Copy the following lines of data down exactly.
* Begin Stored rows *
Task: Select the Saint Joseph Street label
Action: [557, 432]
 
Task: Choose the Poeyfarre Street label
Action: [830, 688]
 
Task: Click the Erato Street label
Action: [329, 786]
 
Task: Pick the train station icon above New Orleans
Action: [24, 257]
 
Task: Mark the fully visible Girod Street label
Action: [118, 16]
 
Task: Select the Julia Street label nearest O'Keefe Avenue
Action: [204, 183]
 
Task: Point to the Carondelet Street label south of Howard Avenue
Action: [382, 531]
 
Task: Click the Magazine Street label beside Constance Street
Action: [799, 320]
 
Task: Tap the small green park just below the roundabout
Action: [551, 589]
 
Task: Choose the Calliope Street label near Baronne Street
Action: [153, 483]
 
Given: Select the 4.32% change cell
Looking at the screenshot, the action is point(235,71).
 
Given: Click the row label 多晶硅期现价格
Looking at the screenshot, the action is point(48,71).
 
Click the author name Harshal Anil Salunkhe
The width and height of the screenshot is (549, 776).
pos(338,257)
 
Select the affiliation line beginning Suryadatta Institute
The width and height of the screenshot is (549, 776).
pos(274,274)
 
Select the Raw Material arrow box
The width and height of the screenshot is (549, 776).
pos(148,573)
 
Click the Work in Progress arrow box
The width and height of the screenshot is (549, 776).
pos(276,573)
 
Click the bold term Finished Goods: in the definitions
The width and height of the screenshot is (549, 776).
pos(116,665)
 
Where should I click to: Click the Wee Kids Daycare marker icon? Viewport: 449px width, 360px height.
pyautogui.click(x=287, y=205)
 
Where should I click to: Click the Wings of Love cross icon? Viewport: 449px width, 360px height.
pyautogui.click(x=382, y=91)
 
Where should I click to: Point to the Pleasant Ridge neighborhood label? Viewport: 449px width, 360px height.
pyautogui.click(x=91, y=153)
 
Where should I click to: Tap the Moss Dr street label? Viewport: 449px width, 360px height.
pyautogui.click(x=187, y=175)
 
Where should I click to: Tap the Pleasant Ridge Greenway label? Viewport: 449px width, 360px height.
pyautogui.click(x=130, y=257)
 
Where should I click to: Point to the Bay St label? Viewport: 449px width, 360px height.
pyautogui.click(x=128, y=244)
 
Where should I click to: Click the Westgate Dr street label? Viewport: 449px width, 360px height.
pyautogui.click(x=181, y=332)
* End Stored rows *
### Problem solution
Task: Select the Saint Joseph Street label
Action: [557, 432]
 
Task: Choose the Poeyfarre Street label
Action: [830, 688]
 
Task: Click the Erato Street label
Action: [329, 786]
 
Task: Pick the train station icon above New Orleans
Action: [24, 257]
 
Task: Mark the fully visible Girod Street label
Action: [118, 16]
 
Task: Select the Julia Street label nearest O'Keefe Avenue
Action: [204, 183]
 
Task: Point to the Carondelet Street label south of Howard Avenue
Action: [382, 531]
 
Task: Click the Magazine Street label beside Constance Street
Action: [799, 320]
 
Task: Tap the small green park just below the roundabout
Action: [551, 589]
 
Task: Choose the Calliope Street label near Baronne Street
Action: [153, 483]
 
Given: Select the 4.32% change cell
Looking at the screenshot, the action is point(235,71).
 
Given: Click the row label 多晶硅期现价格
Looking at the screenshot, the action is point(48,71).
 
Click the author name Harshal Anil Salunkhe
The width and height of the screenshot is (549, 776).
pos(338,257)
 
Select the affiliation line beginning Suryadatta Institute
The width and height of the screenshot is (549, 776).
pos(274,274)
 
Select the Raw Material arrow box
The width and height of the screenshot is (549, 776).
pos(148,573)
 
Click the Work in Progress arrow box
The width and height of the screenshot is (549, 776).
pos(276,573)
 
Click the bold term Finished Goods: in the definitions
The width and height of the screenshot is (549, 776).
pos(116,665)
 
Where should I click to: Click the Wee Kids Daycare marker icon? Viewport: 449px width, 360px height.
pyautogui.click(x=287, y=205)
 
Where should I click to: Click the Wings of Love cross icon? Viewport: 449px width, 360px height.
pyautogui.click(x=382, y=91)
 
Where should I click to: Point to the Pleasant Ridge neighborhood label? Viewport: 449px width, 360px height.
pyautogui.click(x=91, y=153)
 
Where should I click to: Tap the Moss Dr street label? Viewport: 449px width, 360px height.
pyautogui.click(x=187, y=175)
 
Where should I click to: Tap the Pleasant Ridge Greenway label? Viewport: 449px width, 360px height.
pyautogui.click(x=130, y=257)
 
Where should I click to: Point to the Bay St label? Viewport: 449px width, 360px height.
pyautogui.click(x=128, y=244)
 
Where should I click to: Click the Westgate Dr street label? Viewport: 449px width, 360px height.
pyautogui.click(x=181, y=332)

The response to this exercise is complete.